CHAPITRE XIV. [i.e., xiii.]

LE VOYAGE, & L'ARRIUÉE À PORT ROYAL.

[178] IAMAIS forte marée n'arriua plus à propos à nauire assablé pour le degager des basses eaux, & le remettre en haute mer pour gaigner païs, que l'associatiõ des Iesuites se rencontra propice au sieur Robin, pour auoir cõmodité de fournir sõ vaisseau de Canada, & le deliurer des barres, entre lesquelles il se trouuoit arresté. Car il estoit fils de famille, & partant vous pouuez estimer qu'il n'auoit pas les millions à commãdement; [138] son pere aussi n'auoit que faire d'entendre aux nauigations d'outre-mer, ayãt tout fraischement entrepris le grand party du sel, qui requiert vn fonds, & vne occupatiõ si grande, que chacun sçait.
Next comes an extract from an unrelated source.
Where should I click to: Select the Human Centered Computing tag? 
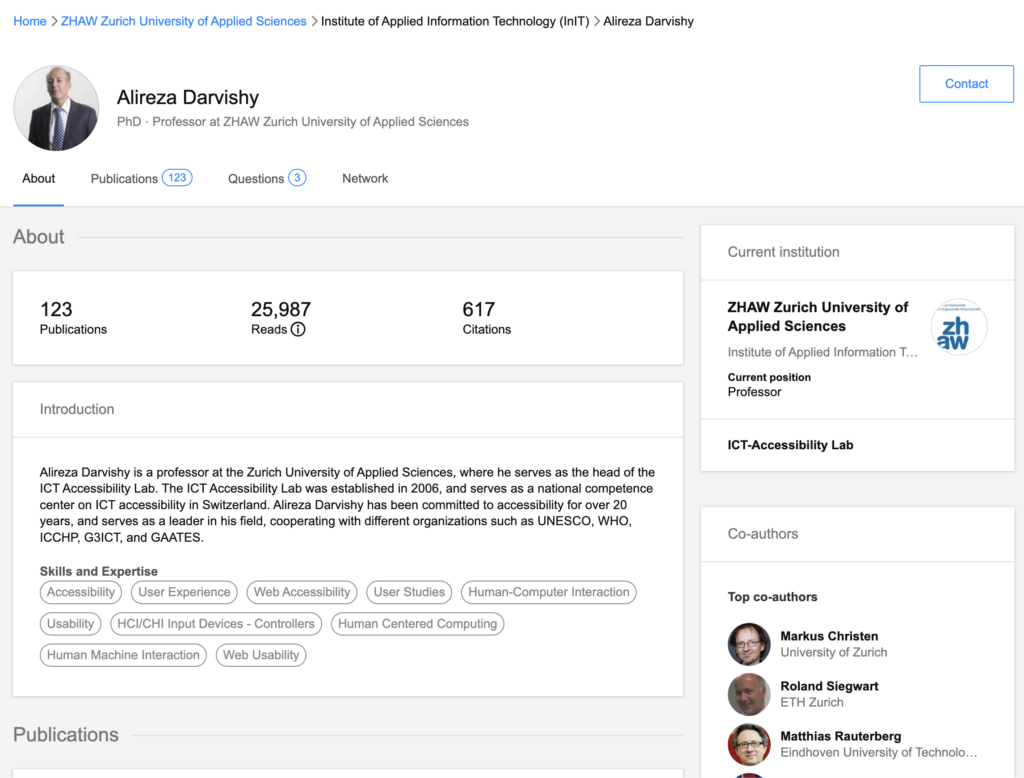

Ie dis cecy, parce que le factieux escriuain, iugeãt mal des benefices de Dieu, impute aux Iesuites, que le sieur de Biẽcourt ne partit plustost de Dieppe pour la nouuelle France, estãt neatmoins le contraire: car à leur occasion lon trouua de l'argẽt pour mettre viste la voile au vent: ce qu'on ne pouuoit faire sans cela. On desmare donques le vingt sixieme de Ianuier l'an 1611, auec d'autãt plus de reiouissance, que les disputes & l'attente auoyent causé d'ennuy. Encores partit-on trop tost, pour arriuer si tard: car on cõsuma quatre moys en la nauigation; & alla on surgir premierement [139] à Campseau, à cause de quoy on fut contraint puis apres de costoyer la terre auec surseance en plusieurs endroits. Ceste [180] coste iusques à Port Royal est d'enuiron six vingts lieües.